[Written request]
Gather every line of the items below that contains the word "just", treating uppercase and lowercase letters as different.
[start Data]
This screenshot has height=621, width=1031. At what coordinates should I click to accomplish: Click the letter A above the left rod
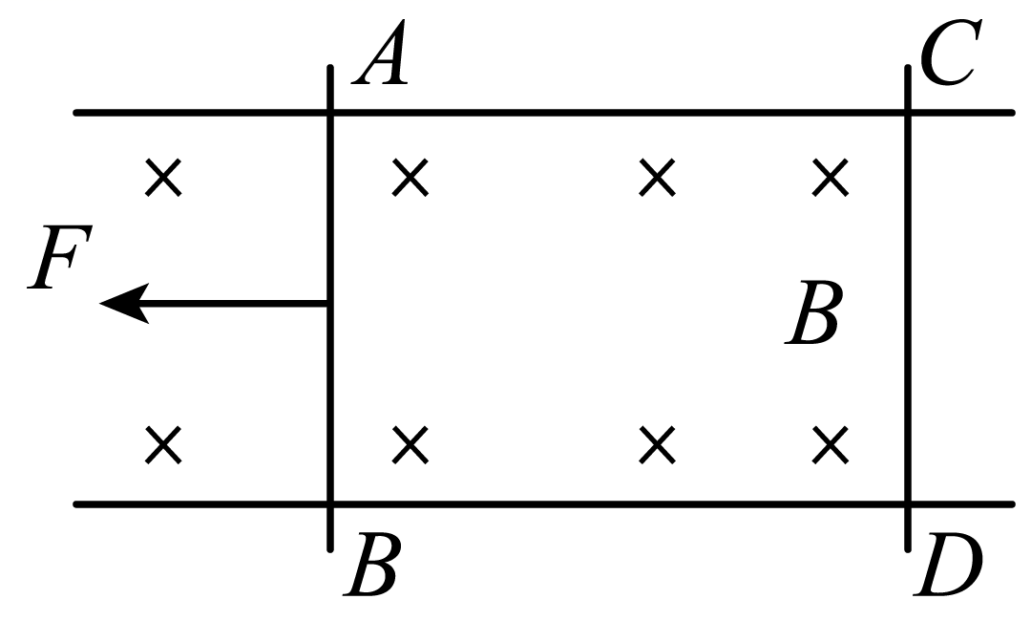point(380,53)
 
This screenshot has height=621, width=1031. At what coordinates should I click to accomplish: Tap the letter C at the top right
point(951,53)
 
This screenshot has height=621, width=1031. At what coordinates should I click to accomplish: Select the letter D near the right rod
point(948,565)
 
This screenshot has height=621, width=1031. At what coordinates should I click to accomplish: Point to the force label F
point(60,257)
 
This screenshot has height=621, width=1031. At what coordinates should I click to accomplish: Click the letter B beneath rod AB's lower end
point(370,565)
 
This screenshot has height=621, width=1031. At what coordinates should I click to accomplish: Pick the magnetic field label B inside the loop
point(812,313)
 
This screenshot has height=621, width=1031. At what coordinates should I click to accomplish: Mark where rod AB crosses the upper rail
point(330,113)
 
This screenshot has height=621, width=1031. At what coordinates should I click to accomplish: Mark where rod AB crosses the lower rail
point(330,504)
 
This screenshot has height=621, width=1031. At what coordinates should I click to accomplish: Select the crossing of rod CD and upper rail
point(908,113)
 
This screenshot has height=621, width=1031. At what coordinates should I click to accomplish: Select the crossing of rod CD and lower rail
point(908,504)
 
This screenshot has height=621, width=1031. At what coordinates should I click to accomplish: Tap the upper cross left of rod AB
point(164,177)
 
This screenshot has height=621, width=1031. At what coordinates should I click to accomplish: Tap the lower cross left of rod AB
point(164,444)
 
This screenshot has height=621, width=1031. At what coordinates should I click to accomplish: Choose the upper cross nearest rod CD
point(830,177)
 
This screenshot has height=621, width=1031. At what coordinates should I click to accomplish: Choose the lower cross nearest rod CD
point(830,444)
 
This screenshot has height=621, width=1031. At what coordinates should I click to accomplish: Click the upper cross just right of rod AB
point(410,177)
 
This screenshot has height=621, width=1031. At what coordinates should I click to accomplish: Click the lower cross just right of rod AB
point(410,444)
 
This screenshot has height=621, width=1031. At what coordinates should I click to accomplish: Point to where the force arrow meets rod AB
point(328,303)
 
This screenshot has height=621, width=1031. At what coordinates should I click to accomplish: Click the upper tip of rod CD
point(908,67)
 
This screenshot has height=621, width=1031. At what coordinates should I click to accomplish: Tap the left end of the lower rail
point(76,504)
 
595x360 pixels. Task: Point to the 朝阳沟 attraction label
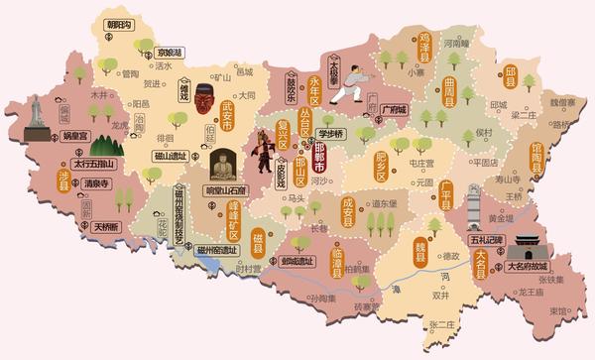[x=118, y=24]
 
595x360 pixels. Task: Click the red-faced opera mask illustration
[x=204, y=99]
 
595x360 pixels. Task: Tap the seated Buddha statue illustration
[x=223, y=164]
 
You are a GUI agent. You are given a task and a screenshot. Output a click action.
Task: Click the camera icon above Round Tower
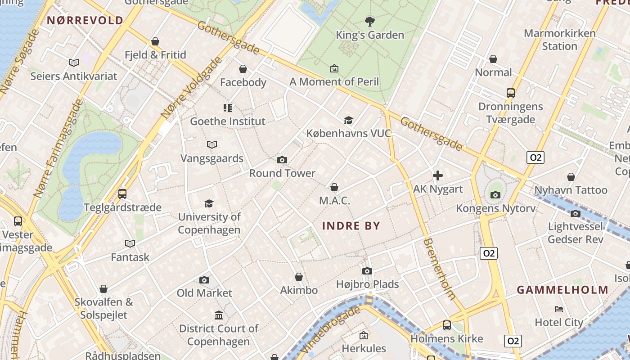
[end Data]
[start Data]
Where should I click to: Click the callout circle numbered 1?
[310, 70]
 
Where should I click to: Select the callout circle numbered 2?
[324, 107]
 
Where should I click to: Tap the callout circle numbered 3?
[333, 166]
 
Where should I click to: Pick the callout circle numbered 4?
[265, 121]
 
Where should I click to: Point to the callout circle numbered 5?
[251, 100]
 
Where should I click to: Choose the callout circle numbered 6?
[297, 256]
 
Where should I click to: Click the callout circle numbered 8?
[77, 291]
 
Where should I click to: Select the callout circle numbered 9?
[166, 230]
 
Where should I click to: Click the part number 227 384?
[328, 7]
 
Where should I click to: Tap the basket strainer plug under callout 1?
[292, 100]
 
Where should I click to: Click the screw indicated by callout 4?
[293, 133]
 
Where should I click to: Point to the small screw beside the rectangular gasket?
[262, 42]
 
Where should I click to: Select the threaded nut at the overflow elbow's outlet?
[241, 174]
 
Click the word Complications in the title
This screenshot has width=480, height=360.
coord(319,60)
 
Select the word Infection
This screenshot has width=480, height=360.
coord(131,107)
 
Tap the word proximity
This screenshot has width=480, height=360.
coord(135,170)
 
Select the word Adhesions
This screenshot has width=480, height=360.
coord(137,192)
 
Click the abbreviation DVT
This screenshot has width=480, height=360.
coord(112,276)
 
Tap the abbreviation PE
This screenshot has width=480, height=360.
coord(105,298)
[end Data]
[Solution to this task]
This screenshot has height=621, width=1031. At what coordinates should I click to accomplish: Click the upper cross just right of rod AB
This screenshot has height=621, width=1031. At what coordinates should I click to accomplish: Click the lower cross just right of rod AB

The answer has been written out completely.